All types of spatial resolution depend on the physical properties of the transducer. As a general rule, axial resolution is better than lateral resolution, which is better than elevational resolution. Compared with results from 2D imaging, the use of 3D/4D ultrasound imaging is still controversial for judging gray-scale artifacts.
Secondary Beam Artifacts: Side Lobes and Grating Lobes
Side lobe beams are generated from the edges of the transducer and project radially in directions different from that of the main beam. Although much weaker than the echoes generated by the main beam, they may be powerful enough to travel back to the transducer when the echo backscatters from a very strong reflector without a significant angle. This may lead to the formation of an artifact, because the transducer assumes that all the echoes causing reflections have originated from the main beam; in this case, their positions on the display are incorrect.
Grating lobes are caused by an array of piezoelectric elements generated at the edges of the transducer. Manufacturers try to prevent this artifact by apodization , which decreases the relative excitation of the elements or decreases the relative sensitivity of the elements near to the edges of the radiating surface of the transducer. Crystal element isolation is another option to block cross-talk between elements producing grating lobes. Near-field clutter is a related phenomenon caused by acoustic noise generated in the vicinity of the transducer due to high-amplitude oscillations of the piezoelectric elements. This artifact may considerably hinder differentiation between structures within 1 cm of the transducer.

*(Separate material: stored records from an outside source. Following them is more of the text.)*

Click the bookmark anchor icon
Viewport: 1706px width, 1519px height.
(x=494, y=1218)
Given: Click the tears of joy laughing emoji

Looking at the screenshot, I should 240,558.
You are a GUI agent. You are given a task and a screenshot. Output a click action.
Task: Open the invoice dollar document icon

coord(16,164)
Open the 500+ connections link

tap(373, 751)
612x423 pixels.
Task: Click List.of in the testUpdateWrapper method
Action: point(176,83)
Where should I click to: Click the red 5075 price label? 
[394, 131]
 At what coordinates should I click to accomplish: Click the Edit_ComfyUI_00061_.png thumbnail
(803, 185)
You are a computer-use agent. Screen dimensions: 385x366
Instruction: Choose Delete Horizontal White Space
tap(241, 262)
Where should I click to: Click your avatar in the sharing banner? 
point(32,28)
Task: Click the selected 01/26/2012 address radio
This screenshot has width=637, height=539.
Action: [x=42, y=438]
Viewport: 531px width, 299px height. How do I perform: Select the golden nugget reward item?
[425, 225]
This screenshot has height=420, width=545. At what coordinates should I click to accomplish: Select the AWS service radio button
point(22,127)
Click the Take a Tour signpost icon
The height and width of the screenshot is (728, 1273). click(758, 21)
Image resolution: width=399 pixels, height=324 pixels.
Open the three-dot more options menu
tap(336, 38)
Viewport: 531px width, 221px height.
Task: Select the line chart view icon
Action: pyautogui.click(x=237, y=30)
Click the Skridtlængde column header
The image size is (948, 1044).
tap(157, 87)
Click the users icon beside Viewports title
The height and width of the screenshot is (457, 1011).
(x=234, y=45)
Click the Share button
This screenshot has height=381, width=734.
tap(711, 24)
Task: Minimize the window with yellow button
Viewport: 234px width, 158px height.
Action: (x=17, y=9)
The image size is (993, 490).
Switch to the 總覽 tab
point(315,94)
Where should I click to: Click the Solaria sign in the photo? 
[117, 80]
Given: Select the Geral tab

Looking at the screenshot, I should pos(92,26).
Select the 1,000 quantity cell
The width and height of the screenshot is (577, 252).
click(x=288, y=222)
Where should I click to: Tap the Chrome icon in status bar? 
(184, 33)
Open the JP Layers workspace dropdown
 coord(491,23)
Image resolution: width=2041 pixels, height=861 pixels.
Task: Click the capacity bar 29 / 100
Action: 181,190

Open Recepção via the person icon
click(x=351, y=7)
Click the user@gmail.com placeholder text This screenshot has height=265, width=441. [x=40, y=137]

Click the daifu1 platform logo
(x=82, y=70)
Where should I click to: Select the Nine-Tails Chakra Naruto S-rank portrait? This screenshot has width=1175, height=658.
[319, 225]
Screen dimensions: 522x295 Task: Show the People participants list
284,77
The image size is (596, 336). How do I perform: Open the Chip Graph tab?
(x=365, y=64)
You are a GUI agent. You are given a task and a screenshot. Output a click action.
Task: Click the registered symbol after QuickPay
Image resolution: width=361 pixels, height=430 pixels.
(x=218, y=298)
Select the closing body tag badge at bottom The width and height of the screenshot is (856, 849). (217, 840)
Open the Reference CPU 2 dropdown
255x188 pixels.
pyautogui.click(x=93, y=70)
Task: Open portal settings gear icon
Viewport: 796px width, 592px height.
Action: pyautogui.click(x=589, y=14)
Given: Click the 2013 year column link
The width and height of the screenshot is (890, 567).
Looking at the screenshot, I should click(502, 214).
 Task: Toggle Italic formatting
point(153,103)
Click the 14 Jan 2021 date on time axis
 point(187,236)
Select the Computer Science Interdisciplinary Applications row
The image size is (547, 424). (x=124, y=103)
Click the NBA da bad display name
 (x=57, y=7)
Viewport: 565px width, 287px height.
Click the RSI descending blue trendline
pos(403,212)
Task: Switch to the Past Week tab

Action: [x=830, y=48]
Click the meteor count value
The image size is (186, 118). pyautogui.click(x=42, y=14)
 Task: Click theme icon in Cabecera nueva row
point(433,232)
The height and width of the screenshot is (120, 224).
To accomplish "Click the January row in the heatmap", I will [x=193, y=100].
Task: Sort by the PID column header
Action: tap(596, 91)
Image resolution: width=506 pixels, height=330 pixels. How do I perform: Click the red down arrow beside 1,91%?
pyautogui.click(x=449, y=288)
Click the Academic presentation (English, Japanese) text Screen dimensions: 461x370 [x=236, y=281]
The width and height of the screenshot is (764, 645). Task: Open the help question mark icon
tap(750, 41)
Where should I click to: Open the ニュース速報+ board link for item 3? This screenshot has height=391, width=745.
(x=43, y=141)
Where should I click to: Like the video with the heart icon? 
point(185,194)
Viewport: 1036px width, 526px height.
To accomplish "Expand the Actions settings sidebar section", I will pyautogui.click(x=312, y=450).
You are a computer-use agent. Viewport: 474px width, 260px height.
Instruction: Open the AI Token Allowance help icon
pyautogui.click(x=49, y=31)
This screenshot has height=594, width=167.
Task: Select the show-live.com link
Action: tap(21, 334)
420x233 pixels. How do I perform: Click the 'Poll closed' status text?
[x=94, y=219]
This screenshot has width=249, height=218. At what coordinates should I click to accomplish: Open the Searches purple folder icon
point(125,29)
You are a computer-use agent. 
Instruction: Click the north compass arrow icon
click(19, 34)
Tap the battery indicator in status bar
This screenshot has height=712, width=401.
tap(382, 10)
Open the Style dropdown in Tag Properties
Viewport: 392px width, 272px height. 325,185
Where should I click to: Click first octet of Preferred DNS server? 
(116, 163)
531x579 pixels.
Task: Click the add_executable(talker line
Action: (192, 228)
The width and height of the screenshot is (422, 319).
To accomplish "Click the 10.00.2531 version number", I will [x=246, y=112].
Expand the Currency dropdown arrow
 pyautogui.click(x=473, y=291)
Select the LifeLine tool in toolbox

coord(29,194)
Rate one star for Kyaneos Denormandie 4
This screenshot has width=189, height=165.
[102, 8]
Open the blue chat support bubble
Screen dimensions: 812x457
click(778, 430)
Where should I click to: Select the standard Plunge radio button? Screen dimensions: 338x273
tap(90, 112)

Overgain and Undergain and Incorrect Use of Time Gain Compensation
Gain, which is the artificial increase of signal strength, refers to the amplification of the received signal. All parts of the image on the screen are equally affected. Adjustments of gain should be done with respect to tissues of known echogenicity. Inappropriately low gain settings may result in the apparent absence of an existing structure (i.e., missing structure artifact), whereas inappropriately high gain settings can easily obscure existing structures ( Fig. 3-8 ).